Unos años antes de Rusia 2018, las condiciones físicas de mi padre fueron mermando y de forma simultánea yo recaía en las garras del hipertiroidismo como supongo cede un adicto a la heroína o al fentanilo. Aunque eso no impidió que realizará mi segundo viaje a Buenos Aires, esta vez en el re concheto barrio de Recoleta, en plena efervescencia electoral y el ascenso al poder de Mauricio Macri. La música siguió a mi lado como la cómplice ideal en el culo del mundo: La Chicana y Él mató a un policía motorizado; más Blur y Babasónicos en Ciudad de México, sellaron un mes inolvidable que me trajo de vuelta a esta dimensión. Lo mejor estaba por venir. A mi regreso, aún con el clásico –y detestado por muchos– juego de hablar con acento porteño, a mis 38 años, el fin de semana que su majestad David Bowie lanzó Blackstar y definió el statement de la muerte como obra de arte, conozco a mi esposa y me cambia la vida para siempre. ¡Gracias por venir, mi morocha pelirroja de rizos definidos y proporción áurea renacentista! Bonus track: Pensé que nunca me recuperaría de ese 3-0 que nos metió Croacia y mucho menos de esa voltereta de 4-3 que nos propinaron los franceses. Hasta ahora.
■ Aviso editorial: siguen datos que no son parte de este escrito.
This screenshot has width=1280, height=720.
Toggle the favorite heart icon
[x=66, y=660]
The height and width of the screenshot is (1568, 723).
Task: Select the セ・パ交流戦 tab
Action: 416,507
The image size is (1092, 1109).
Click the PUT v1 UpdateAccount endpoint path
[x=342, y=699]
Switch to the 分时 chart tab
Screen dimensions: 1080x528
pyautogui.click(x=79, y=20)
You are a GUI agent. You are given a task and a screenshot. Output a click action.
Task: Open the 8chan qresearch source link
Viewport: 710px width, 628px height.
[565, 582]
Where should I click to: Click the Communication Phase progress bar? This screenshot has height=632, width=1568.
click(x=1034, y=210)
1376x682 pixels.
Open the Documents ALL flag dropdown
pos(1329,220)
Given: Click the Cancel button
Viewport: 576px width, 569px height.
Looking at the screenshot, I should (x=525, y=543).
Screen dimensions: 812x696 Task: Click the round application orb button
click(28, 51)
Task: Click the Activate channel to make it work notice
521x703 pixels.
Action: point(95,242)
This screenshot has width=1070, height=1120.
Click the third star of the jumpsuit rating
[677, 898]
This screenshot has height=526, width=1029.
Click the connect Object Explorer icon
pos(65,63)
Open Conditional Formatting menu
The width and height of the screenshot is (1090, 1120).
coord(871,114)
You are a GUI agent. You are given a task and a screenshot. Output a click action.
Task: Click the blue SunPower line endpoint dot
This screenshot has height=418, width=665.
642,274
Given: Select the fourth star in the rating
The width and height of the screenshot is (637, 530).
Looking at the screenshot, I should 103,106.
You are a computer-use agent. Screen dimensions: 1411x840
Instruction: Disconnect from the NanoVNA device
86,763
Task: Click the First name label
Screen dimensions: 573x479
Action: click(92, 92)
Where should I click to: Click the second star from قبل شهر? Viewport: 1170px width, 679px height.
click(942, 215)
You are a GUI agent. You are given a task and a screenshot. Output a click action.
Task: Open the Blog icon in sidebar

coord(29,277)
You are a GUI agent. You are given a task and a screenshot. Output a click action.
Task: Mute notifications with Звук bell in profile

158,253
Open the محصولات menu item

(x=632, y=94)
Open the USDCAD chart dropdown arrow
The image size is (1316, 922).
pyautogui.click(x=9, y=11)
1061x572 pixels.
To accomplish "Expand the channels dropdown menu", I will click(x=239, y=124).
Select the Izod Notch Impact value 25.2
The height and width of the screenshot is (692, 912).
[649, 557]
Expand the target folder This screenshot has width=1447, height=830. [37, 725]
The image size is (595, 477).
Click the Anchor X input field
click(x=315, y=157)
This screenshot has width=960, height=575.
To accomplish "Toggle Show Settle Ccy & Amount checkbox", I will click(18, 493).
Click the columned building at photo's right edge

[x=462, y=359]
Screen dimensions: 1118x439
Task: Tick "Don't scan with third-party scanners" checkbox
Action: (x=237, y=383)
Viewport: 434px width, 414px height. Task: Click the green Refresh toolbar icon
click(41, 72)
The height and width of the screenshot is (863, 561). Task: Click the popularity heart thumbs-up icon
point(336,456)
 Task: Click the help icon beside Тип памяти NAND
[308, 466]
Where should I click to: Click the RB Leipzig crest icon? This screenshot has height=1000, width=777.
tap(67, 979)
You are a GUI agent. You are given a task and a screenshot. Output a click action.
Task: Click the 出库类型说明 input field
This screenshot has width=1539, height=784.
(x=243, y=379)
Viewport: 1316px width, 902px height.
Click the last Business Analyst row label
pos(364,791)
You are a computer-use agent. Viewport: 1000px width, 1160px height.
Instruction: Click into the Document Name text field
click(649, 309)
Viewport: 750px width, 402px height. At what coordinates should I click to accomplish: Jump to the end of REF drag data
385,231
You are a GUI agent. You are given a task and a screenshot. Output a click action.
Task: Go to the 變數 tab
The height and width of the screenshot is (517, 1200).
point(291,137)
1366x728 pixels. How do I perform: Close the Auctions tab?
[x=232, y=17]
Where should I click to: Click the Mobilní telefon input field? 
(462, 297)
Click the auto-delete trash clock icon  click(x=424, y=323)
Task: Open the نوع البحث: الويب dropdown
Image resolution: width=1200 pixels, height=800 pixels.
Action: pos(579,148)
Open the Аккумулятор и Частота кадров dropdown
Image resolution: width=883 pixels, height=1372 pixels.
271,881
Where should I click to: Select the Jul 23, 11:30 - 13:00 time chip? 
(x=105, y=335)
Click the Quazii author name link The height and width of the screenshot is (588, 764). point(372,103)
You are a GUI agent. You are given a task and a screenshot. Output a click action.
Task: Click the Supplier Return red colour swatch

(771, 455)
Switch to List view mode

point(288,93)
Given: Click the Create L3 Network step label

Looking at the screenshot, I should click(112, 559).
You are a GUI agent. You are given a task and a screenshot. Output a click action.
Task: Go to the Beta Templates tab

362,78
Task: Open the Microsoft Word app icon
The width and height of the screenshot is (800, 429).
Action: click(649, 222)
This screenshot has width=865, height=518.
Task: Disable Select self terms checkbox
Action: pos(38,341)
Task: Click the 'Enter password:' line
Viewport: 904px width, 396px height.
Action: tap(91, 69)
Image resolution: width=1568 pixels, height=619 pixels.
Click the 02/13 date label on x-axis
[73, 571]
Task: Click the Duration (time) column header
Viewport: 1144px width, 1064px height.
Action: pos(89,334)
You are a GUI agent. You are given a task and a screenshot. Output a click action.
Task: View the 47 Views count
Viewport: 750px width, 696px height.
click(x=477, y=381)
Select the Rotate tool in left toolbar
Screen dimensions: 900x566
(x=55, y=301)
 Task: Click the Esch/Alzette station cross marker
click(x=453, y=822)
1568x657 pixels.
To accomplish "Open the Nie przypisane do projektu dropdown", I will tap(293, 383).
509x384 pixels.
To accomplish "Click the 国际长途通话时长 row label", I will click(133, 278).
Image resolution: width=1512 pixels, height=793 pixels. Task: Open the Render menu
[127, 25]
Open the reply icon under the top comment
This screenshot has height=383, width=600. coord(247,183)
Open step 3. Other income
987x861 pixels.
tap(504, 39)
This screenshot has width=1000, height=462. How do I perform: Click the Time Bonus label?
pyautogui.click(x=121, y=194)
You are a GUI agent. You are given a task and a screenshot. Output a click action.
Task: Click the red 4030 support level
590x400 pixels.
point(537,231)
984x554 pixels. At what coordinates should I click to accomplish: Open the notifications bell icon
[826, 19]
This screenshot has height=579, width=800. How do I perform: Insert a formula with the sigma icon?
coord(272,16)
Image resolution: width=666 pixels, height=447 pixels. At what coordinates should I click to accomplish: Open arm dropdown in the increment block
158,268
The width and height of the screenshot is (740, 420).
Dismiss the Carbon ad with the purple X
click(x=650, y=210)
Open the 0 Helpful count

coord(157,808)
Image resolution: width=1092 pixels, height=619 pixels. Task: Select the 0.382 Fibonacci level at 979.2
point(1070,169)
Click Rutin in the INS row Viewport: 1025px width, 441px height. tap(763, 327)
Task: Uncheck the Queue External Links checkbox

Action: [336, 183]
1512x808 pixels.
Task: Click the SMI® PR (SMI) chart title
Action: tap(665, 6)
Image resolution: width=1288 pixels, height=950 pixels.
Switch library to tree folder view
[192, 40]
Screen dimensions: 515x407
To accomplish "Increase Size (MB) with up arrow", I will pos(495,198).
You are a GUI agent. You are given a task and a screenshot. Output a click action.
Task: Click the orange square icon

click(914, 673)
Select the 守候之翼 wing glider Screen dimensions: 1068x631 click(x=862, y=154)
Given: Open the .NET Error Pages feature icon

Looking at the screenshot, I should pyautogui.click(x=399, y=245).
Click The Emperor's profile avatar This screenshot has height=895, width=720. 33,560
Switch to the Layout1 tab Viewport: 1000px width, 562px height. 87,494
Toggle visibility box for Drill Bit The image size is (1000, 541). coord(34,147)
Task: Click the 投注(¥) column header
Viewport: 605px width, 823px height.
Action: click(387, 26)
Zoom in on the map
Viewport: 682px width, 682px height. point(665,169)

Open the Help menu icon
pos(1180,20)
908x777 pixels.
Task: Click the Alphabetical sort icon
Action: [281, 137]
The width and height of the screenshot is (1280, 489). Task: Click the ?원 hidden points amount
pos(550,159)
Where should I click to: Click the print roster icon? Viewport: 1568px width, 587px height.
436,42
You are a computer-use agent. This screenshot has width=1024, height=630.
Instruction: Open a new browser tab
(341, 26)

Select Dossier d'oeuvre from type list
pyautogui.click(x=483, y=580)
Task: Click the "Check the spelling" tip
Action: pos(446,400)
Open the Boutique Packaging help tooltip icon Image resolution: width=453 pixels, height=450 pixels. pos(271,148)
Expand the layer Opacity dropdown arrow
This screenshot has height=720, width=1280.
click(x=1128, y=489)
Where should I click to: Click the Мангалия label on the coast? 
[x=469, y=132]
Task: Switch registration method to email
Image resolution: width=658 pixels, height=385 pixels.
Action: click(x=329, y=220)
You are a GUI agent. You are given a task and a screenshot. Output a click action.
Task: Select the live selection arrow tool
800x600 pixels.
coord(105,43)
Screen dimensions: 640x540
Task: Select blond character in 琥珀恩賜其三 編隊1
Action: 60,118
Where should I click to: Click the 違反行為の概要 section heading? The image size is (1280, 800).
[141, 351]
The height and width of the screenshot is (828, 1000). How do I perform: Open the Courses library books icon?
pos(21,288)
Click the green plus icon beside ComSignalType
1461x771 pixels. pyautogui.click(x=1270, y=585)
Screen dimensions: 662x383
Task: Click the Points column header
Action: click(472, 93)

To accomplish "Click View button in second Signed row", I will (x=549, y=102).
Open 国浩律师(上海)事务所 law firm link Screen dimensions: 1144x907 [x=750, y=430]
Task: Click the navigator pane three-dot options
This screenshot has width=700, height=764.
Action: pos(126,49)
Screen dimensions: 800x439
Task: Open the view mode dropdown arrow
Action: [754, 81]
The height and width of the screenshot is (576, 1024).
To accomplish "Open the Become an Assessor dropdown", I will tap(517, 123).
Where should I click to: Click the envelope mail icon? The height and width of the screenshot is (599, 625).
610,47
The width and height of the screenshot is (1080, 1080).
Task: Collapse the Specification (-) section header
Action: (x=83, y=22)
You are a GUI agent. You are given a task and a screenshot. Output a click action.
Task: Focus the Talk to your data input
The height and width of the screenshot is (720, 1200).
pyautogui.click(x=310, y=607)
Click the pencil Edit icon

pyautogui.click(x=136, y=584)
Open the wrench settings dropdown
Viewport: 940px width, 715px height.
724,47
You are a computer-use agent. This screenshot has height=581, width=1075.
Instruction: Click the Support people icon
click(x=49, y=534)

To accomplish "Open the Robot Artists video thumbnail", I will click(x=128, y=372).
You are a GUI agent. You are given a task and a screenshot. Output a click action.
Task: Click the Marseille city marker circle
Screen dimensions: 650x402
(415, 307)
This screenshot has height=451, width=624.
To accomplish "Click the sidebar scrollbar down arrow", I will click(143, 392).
Finalmente llegamos al presente: Qatar 2022. La magia de mi esposa no deja de sorprenderme en estos 7 años. A paso acelerado está palomeando cada uno de sus sueños: lanzó su propia marca de ropa, realizó cuatro desfiles de moda, regresó a estudiar actuación cinematográfica, se animó de nuevo a posar ante las cámaras y además produce un podcast. Es mi mayor inspiración y mi trabajo es ser un facilitador de sus tareas. En 2020 falleció mi padre, en paz, dormido en el sillón de su recámara donde disfrutaba de la televisión y se reía como niño, en la casa que junto a mi madre transformaron en un hogar. Fue un adiós sensible pero hermoso, rodeado de sus hijos y demás familiares. Ese mismo año también se nos fue Maradona, un guion que preparó el terreno para lo que sería una épica inconmensurable: la canonización de Messi. Besar a mi esposa después de gritar el segundo gol de Di María en la final, fue la recreación del mito fundacional: la metáfora perfecta. Ese será mi gol del siglo para la posteridad y la eternidad. A mi papá el fútbol le importaba poco y nada. Sin embargo, ahora que Argentina es campeón otra vez después de 36 años, quiero entender que, por más absurdo que parezca, a veces para que algo vuelva a crecer algo tiene que morir. La vida es eso que ocurre entre Mundial y Mundial.